Keana has used the experience she’s gained from being an adjudicator to mould her students – including Tan and Ji) – into top-class debaters.
“Coaching a team is about meeting each other halfway. Nobody can work miracles alone,” she said.
“Both parties have to put in hard work, and most importantly have a healthy relationship of mutual respect to ensure they can work well together in any setting.”
She wasn’t joking about the hard work: debaters undergo grueling training before they can even get onto a competitive stage.
Her debaters train for six hours each week, researching and debating every possible motion.
“I make them do their own research. It makes them less reliant on other people, which I think is very crucial to their development,” said Keana emphatically.
“In school you’re given a textbook, but that’s not how it works in the real world. And that’s what debating is for, to prepare them for the challenges which lie ahead. Don’t expect someone to answer a question for you, answer it yourself.”
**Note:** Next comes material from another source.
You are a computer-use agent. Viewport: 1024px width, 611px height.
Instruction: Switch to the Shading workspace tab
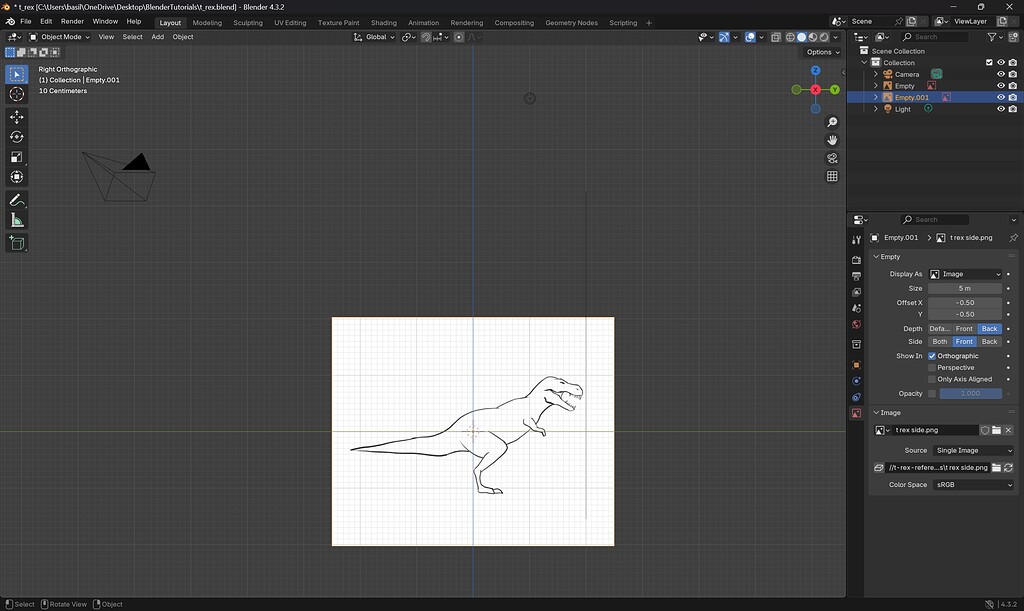(x=383, y=22)
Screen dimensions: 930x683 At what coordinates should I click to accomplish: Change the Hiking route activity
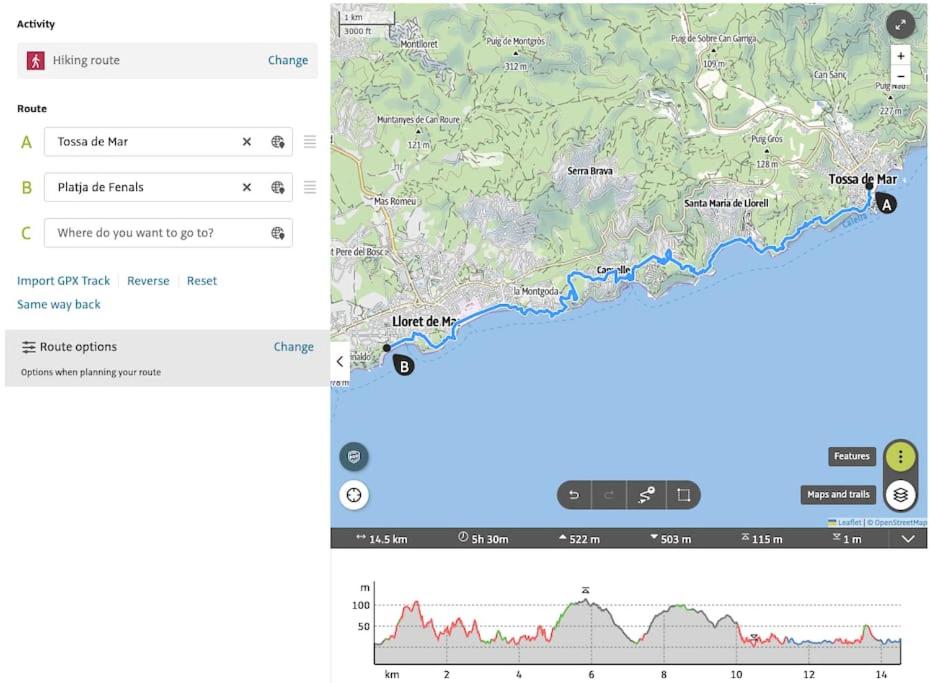288,60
That tough-love stance is what has helped Ji and Tan make it all the way to Cambridge – and she isn’t planning on stopping there. Ji and Fang will make their way to university, where they each plan to keep debating, but there’s still an upcoming crop of students that Keana plans to mould into champs.
“The next batch will reach above and beyond,” she promised.
Debating the future
While debating is becoming more popular in Malaysia thanks to the efforts of the Malaysian Institute of Debate and Public Speaking (MIDP), a social enterprise that aims to facilitate the growth of debating here, Keana says still more people need to get involved.
“Internationally, debating is becoming more common because the world is no longer about theories and paper results,” said Reinu.
“More people should get involved so we have more ideas to contribute to more development in society, as well as the country.”
On a personal development level, debating can really help Malaysian youth blossom, said Tan and Ji.
“Before becoming a debater, I only saw the world in one light,” said Ji. “But now, I see different aspects to each argument. When you listen to someone’s responses in a debate, it can broaden your view.”
To Keana, it’s simple: for the nation to progress, the youth need to learn to speak up.
“Young people are taught how to act and behave which isn’t a bad thing but there’s a lack of understanding and developing their own opinions. And more than anything they need to learn how to present themselves,” she said.
That’s why, she said, debating is a great tool for developing young leaders.
“Most of my kids on the debate team are shy and reserved, but they’re being trained and groomed into debaters. You can learn how to be confident.”